Pour l’instant, Emmanuel Macron reste pris en compte dans le jeu européen. Par contre, il est très dépendant de ce qui peut se passer au sein du PPE. Normalement, le PPE va désigner son candidat à la Présidence de la Commission, et, comme le PPE arrivera en tête du nombre d’élus européens selon toute probabilité, c’est ce candidat qui sera nommé président de la nouvelle Commission européenne. Et, de fait, il faudra bien reconduire une grande coalition au sein du Parlement européen où le PSE et l’ALDE joueront les utilités. E. Macron, en essayant de perturber ce mécanisme, risque de faire basculer vraiment le PPE dans une alliance avec les partis situés à sa droite. Autrement dit, en voulant politiser le débat entre lui-même et un axe Salvini-Orban, E. Macron prend le risque de précipiter une crise au moment de la formation de la future Commission. Or, à mon avis, personne parmi les dirigeants européens – en dehors des deux boutefeux déjà cités – n’envisage une Commission qui ne ferait pas place à toutes les sensibilités politiques. Comme chaque pays nomme son propre Commissaire, un pays dirigé par les gauches comme le Portugal par exemple aurait quelque difficulté à proposer un nom pour une Commission soutenue au Parlement européen seulement par la droite et une partie des extrêmes-droites. Les institutions européennes marchent au consensus, et la tentative d’E. Macron de cliver ne peut que compliquer encore les choses dans le cadre ces institutions-là. Evidemment, cette absence de réalisme peut finir par énerver A. Merkel et la CDU, qui tiennent les deux bouts du consensus à créer obligatoirement pour avoir une Commission fonctionnelle.

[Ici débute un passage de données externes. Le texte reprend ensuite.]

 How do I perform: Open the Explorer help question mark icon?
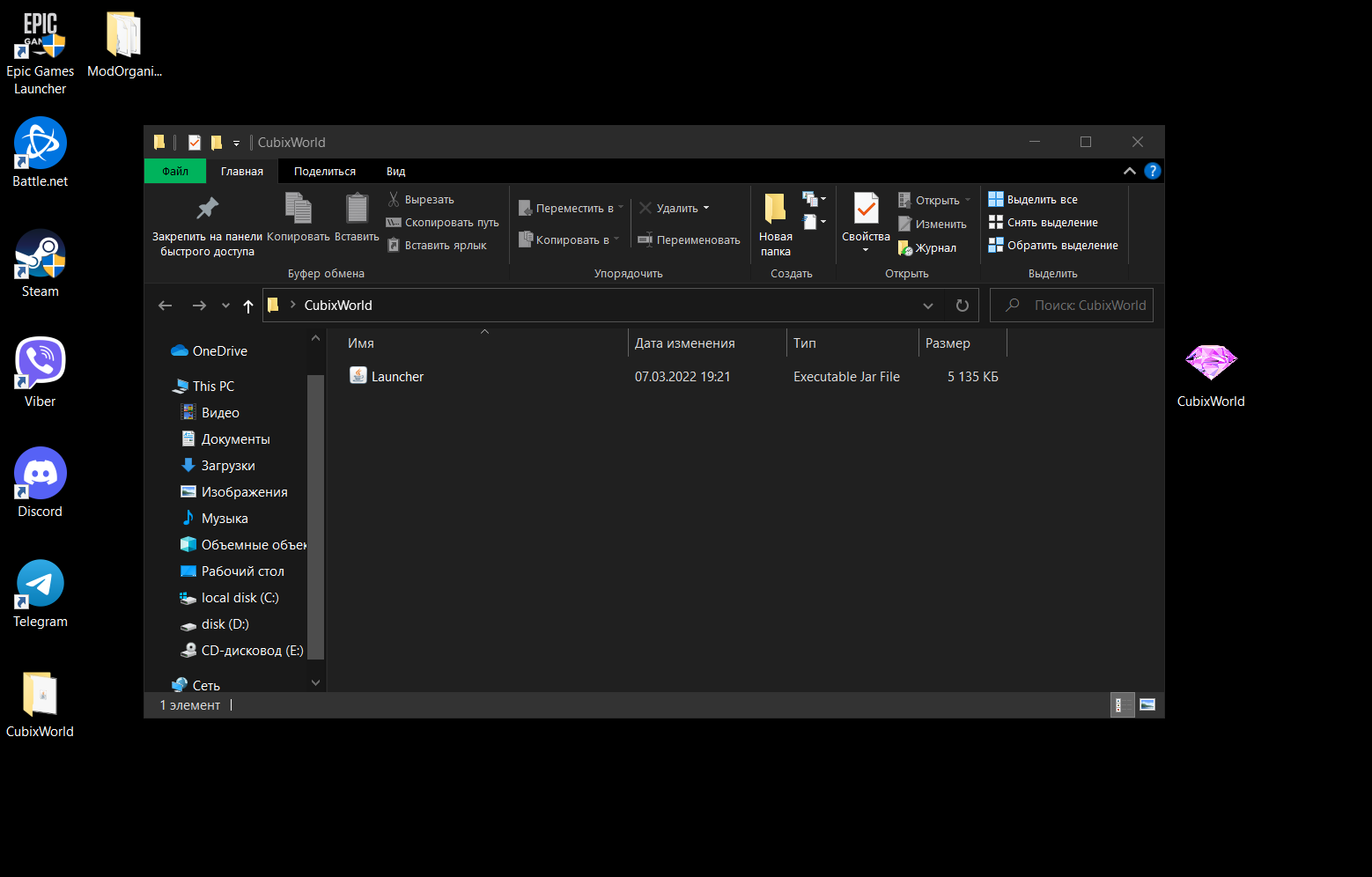[1152, 171]
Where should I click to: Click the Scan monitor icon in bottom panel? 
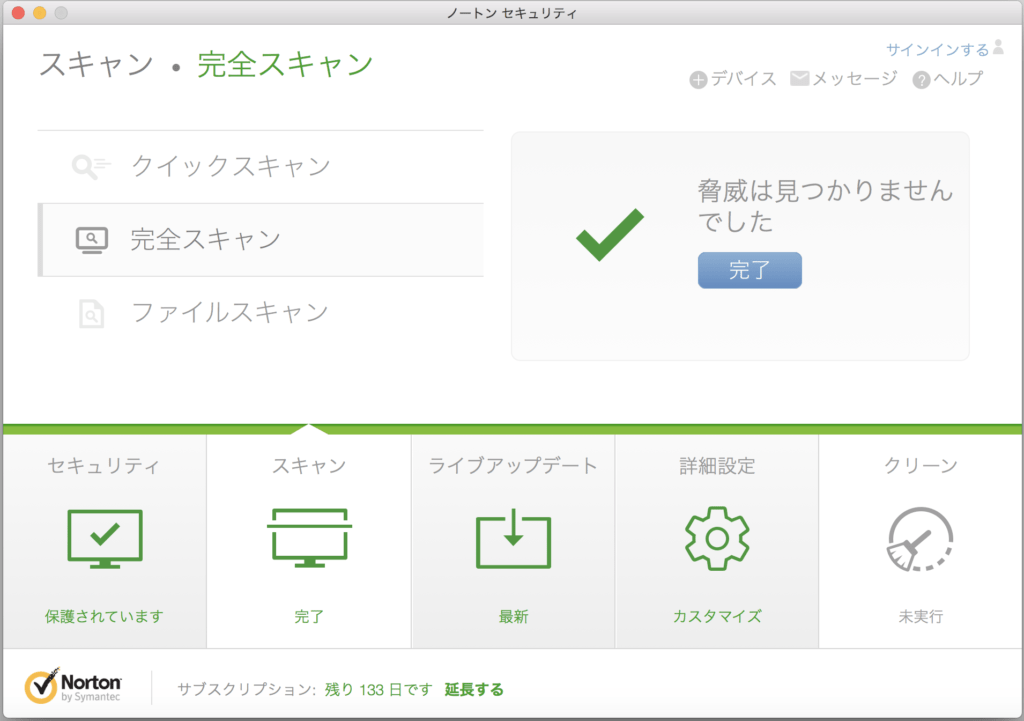309,538
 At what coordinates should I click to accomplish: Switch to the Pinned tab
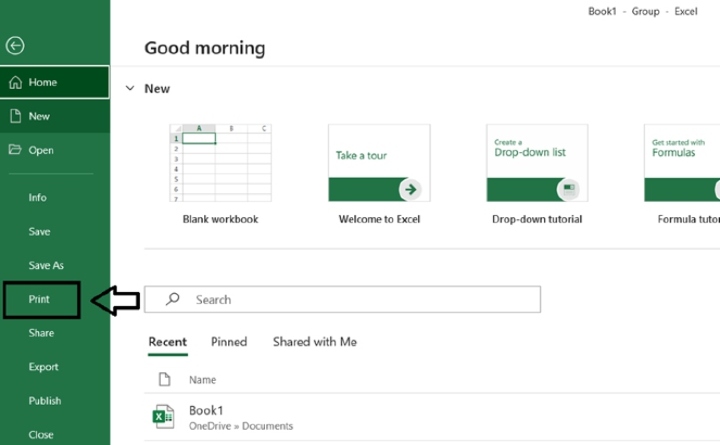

Quels sont les risques de voir ce phénomène se propager à la France, et conduire à un reflux des soutiens "européistes" à Emmanuel Macron ?

Pour ce qui est de la France, cela m’étonnerait que les électeurs européistes se détachent d’Emmanuel Macron. En effet, il y a fort à parier que la campagne de LREM les appellera à constituer un rempart contre la montée des extrémismes de droite et de gauche. Le but affiché sera d’arriver en tête en termes de suffrages – même si d’ores et déjà, selon les sondages disponibles, on peut deviner que la somme des résultats des partis qualifiés d’extrémistes dépassera le score de LREM. Les conséquences négatives qu’on fera présager à ces électeurs européistes s’ils ne votent pas LREM seront telles que cela devrait les dissuader d’exprimer leur insatisfaction. De plus, il est probable que les velléités d’indépendance du centre-droit rallié à E. Macron rentrent rapidement dans le rang, et que le PS soit toujours dans l’état de choc post-traumatique qui le marque depuis plus d’un an. 
On peut même considérer que  l’acceptation publique par E. Macron de la querelle publique que lui cherchent Salvini et Orban fait partie d’une stratégie de stabilisation de l’électorat macroniste et de conquête d’un électorat modéré de gauche ou de droite effrayé par la fameuse montée des populismes. Le populisme semble en effet avoir désormais à peu près tenir la même place que le communisme autrefois – ce qu’il faut craindre à tout prix – dans la rhétorique des partisans du statu quo.  Il ne reste plus à LREM que mettre un bouclier ou un mur dans son logo.